Adaptive Multi-Column Deep Neural Networks

This page contains additional information about the following paper: 
"Adaptive Multi-Column Deep Neural Networks with Application to Robust Image Denoising" 

This work was presented at Neural Information Processing Conference (NIPS), 2013.

Our code and paper can be downloaded below:

*Please send questions/comments/suggestions to Forest Agostinelli:


Stacked sparse denoising autoencoders (SSDAs) have recently been shown to be successful at removing noise from corrupted images. However, like most denoising techniques, the SSDA is not robust to variation in noise types beyond what it has seen during training. To address this limitation, we present the adaptive multi-column stacked sparse denoising autoencoder (AMC-SSDA), a novel technique of combining multiple SSDAs by (1) computing optimal column weights via solving a nonlinear optimization program and (2) training a separate network to predict the optimal weights. We eliminate the need to determine the type of noise, let alone its statistics, at test time and even show that the system can be robust to noise not seen in the training set. We show that state-of-the-art denoising performance can be achieved with a single system on a variety of different noise types. Additionally, we demonstrate the efficacy of AMC-SSDA as a preprocessing (denoising) algorithm by achieving strong classification performance on corrupted MNIST digits. 


Neural networks have the ability to perform well on specific tasks; however, if the distribution of the training data varies too much, the network will have a hard time learning to perform this task. This can be mitigated by making the network larger and increasing the amount of training examples, but this can make training intractable because of memory constraints (the amount of parameters significantly increase) and time constraints (the time to train the network will be much longer). If, instead, the training data was split into smaller pieces and a network was trained on each piece, we can learn to perform well on the larger task.

To solve this problem, we introduce the adaptive multi-column deep neural network. This network has the ability to combine multiple networks (or columns) so that the robustness of the final model spans that of its columns and even remains robust to testing examples whose distributions are different than what was seen in the training set.

Application to Denoising

Many denoising algorithms make strong assumptions on the input, for example, requiring that the images be corrupted with Gaussian noise and even requiring that the user to provide statistics of each test image. We could denoise images corrupted by a much wider range of noise types if we incorporate multiple neural networks, each trained on a different type of noise. During test time, there would be no need to manually figure out statistics or even what type of noise each image is corrupted with.


We build of what is called a stacked sparse denoising autoencoder (SSDA) which has been shown to perform well on image denoising tasks. We train each network on a different type of noise and combine them into an adaptive multi-column SSDA (AMC-SSDA). Each network corresponds to a column in the AMC-SSDA. We then use the hidden activations of each column to train a weight prediction module which weights the output of each column.

Here is a visualization of the AMC-SSDA:

A visualization of the adaptive multi-column stacked sparse denoising autoencoder (AMC-SSDA).

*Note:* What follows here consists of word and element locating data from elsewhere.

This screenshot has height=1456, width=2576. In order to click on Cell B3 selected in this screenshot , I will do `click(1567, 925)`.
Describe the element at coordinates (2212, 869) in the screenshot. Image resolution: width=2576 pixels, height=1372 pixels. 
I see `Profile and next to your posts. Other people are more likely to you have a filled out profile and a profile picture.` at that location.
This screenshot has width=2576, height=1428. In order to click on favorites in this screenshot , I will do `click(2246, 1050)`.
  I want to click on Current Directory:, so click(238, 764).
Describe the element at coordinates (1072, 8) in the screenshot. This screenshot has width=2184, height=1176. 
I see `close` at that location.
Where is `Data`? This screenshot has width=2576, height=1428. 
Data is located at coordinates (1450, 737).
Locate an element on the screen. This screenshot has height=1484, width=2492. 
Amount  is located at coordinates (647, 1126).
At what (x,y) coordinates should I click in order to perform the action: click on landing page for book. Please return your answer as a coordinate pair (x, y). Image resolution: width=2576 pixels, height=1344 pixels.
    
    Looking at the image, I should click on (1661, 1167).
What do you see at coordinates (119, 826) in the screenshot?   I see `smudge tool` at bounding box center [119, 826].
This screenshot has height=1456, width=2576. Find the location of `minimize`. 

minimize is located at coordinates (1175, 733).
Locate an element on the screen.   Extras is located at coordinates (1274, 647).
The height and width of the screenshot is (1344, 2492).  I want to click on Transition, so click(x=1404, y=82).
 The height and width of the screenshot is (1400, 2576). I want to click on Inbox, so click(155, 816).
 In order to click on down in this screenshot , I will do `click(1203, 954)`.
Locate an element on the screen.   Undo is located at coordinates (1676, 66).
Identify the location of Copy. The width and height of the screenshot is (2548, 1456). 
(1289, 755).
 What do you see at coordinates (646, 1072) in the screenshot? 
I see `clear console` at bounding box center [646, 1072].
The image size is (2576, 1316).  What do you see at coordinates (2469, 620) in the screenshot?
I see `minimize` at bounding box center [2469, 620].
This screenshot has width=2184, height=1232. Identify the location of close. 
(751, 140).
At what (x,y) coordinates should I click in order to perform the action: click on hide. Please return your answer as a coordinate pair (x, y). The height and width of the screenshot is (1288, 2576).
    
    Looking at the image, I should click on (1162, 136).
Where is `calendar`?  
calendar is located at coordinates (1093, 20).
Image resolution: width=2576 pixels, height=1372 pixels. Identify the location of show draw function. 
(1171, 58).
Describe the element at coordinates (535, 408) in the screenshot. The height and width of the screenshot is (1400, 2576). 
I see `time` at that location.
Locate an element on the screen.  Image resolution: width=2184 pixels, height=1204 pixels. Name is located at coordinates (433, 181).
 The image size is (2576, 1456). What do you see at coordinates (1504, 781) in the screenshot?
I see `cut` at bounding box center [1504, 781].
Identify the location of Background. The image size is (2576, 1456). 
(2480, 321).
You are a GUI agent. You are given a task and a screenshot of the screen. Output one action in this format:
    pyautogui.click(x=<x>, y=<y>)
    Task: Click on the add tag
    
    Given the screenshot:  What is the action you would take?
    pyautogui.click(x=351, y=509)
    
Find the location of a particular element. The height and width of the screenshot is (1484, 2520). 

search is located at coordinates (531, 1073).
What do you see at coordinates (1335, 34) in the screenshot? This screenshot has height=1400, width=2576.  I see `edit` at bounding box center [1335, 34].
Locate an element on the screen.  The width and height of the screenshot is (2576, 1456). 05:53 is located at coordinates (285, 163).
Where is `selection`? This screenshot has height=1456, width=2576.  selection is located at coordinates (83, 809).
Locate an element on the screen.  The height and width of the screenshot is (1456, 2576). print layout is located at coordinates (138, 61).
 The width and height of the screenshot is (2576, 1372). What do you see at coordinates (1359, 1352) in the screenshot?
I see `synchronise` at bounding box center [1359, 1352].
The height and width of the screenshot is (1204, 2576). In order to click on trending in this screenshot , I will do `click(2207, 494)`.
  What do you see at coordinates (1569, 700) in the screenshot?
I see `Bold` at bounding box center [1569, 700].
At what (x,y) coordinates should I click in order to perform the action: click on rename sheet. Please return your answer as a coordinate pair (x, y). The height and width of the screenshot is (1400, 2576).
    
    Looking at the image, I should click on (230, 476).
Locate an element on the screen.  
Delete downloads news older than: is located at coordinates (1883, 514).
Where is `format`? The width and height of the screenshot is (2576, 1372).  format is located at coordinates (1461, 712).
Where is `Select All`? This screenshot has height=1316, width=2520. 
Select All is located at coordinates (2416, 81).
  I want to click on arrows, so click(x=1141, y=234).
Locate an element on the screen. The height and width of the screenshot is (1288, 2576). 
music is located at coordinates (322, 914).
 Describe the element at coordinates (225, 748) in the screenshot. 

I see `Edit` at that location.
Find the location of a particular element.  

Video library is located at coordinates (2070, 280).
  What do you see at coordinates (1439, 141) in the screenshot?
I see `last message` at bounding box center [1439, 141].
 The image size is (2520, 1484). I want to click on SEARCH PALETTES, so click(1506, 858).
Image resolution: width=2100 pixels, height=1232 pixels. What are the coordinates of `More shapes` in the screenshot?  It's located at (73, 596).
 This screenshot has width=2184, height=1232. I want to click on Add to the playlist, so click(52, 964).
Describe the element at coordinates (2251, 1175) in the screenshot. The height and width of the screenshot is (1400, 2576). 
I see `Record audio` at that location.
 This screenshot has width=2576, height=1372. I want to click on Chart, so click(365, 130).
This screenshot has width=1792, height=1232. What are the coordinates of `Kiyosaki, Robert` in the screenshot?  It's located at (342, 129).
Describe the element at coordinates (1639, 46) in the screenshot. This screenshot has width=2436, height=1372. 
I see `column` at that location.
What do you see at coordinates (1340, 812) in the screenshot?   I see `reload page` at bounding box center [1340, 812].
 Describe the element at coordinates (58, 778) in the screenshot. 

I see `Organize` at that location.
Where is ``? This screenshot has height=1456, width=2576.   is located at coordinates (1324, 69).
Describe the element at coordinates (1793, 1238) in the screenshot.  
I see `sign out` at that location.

Visualization of denoising performance on MNIST digits

This image shows the AMC-SSDA's ability to handle a multitude of different noise types.

Robustness to Unseen Distributions for CT scans

In this chart, the AMC-SSDA and its columns are trained of various noise types of Gaussian, salt & pepper, and speckle noises. However, it can still be robust to Poisson and uniform noise, though it has never seen it before. Though some of its columns do very poorly on these noise types, it still finds a linear combination of its outputs to select the columns that will best denoise this image corrupted with a noise of an unseen distribution.